EXERCISE DIRECTIONS:
Set down, exactly as they stand, the lines from the one containing "Task: Click the New Exit Reason button" through the last line of the records below, leaving every picture out.

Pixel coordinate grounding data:
━━━━━━━━

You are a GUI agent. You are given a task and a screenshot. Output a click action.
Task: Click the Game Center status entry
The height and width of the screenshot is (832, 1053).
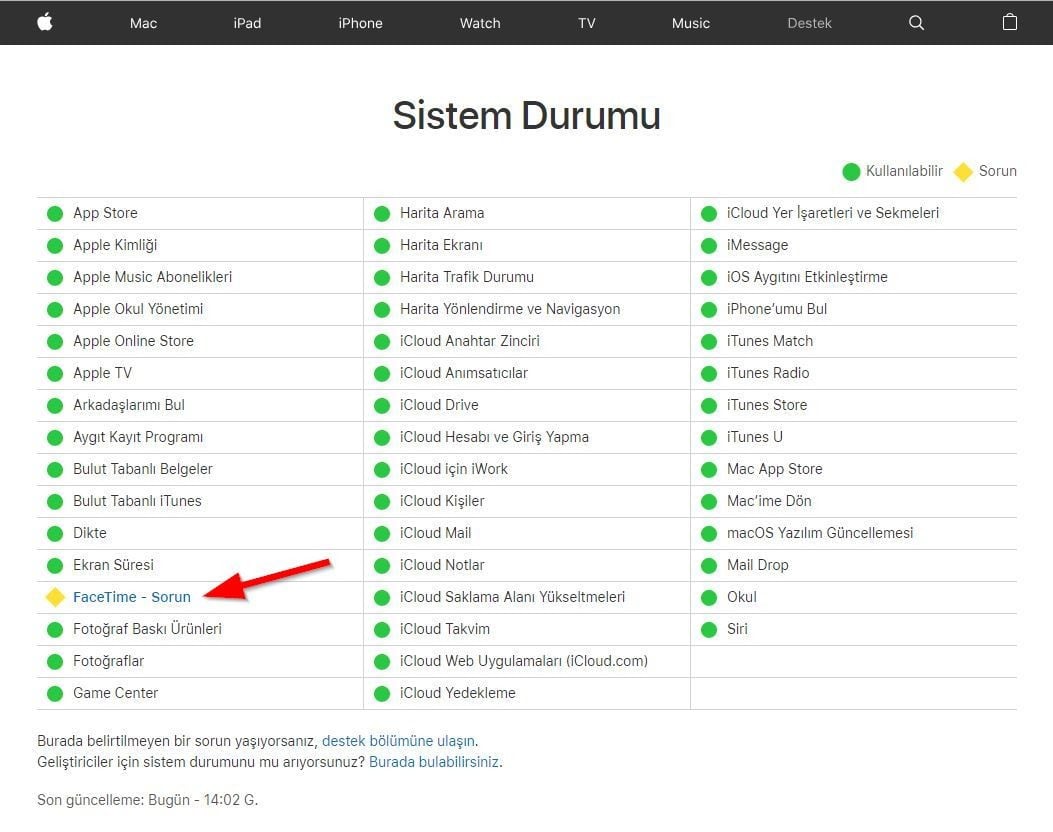[115, 693]
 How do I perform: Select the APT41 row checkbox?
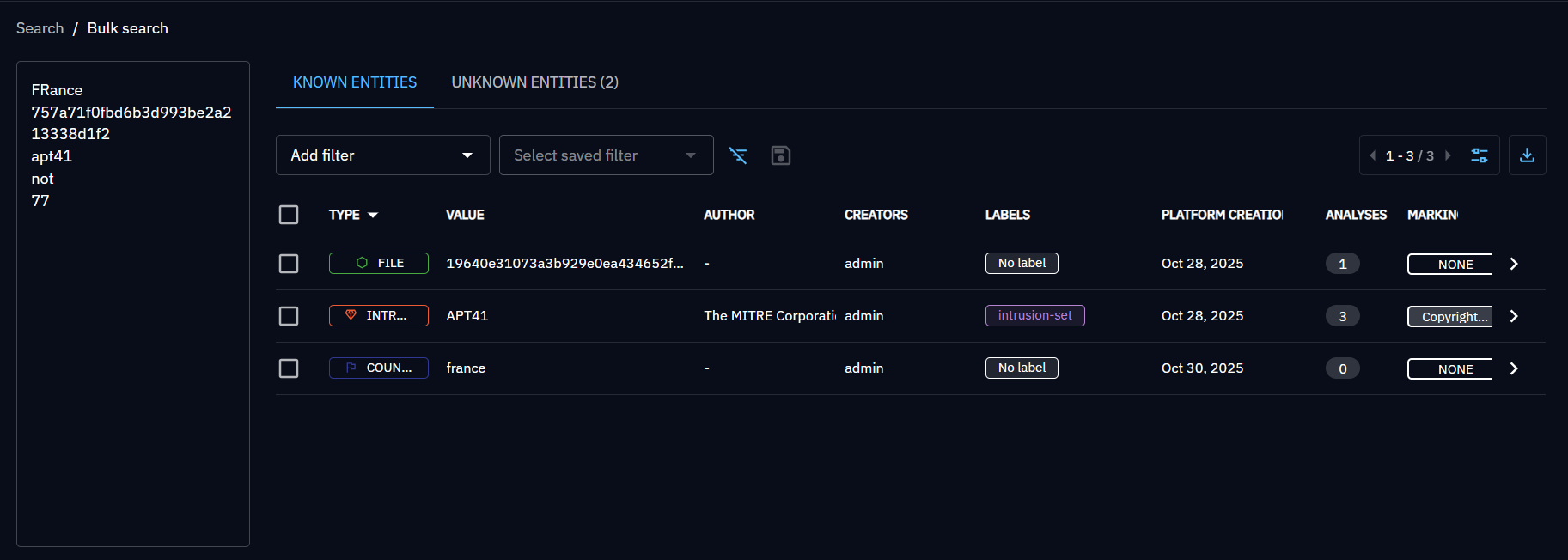click(289, 316)
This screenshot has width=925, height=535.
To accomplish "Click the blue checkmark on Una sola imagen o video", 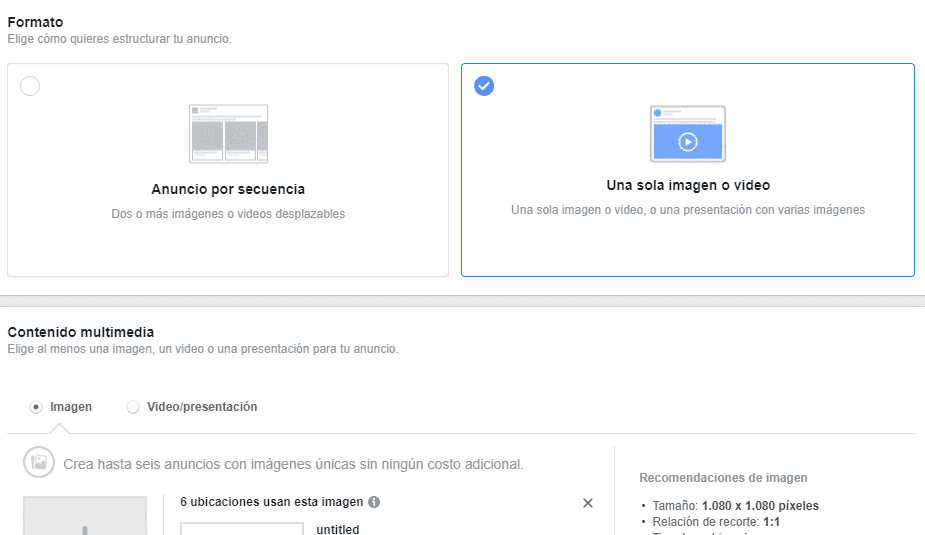I will (484, 86).
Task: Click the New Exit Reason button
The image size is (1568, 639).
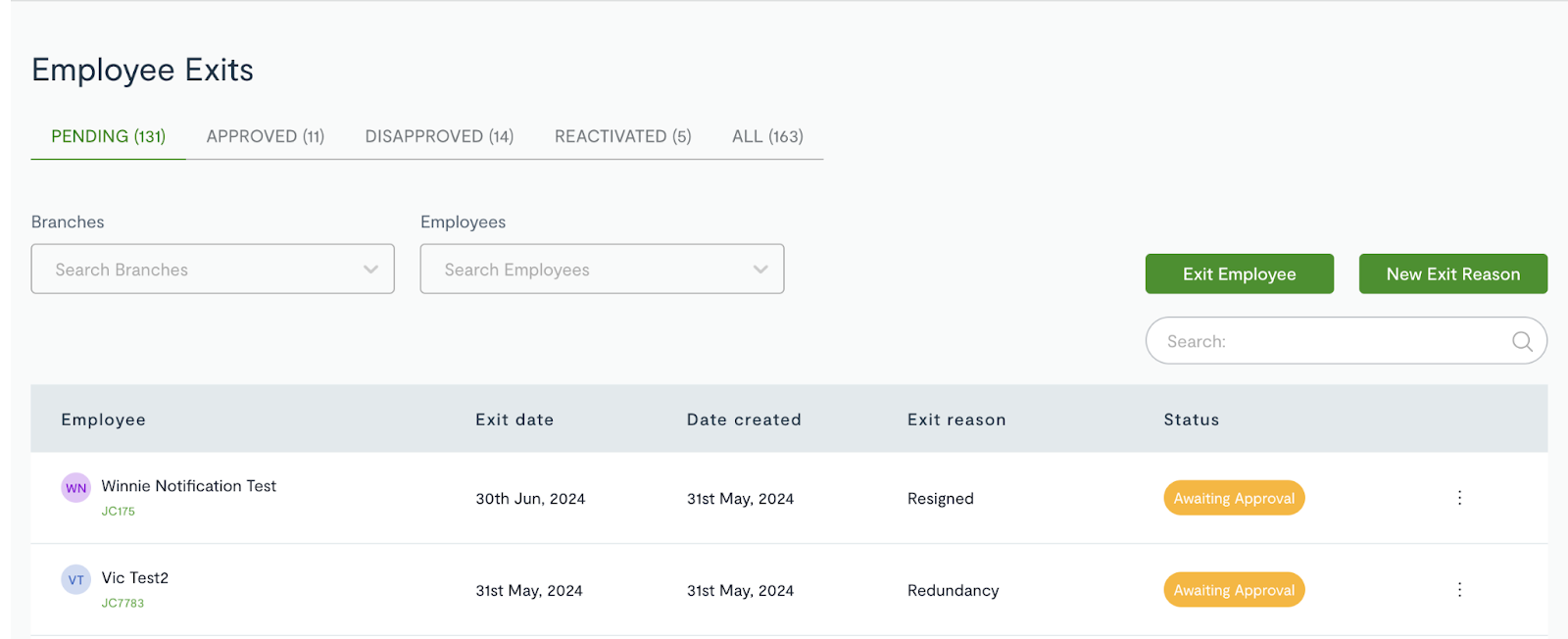Action: [x=1453, y=273]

━━━━━━━━

TASK OUTPUT:
Task: Click the New Exit Reason button
The image size is (1568, 639).
Action: [x=1453, y=273]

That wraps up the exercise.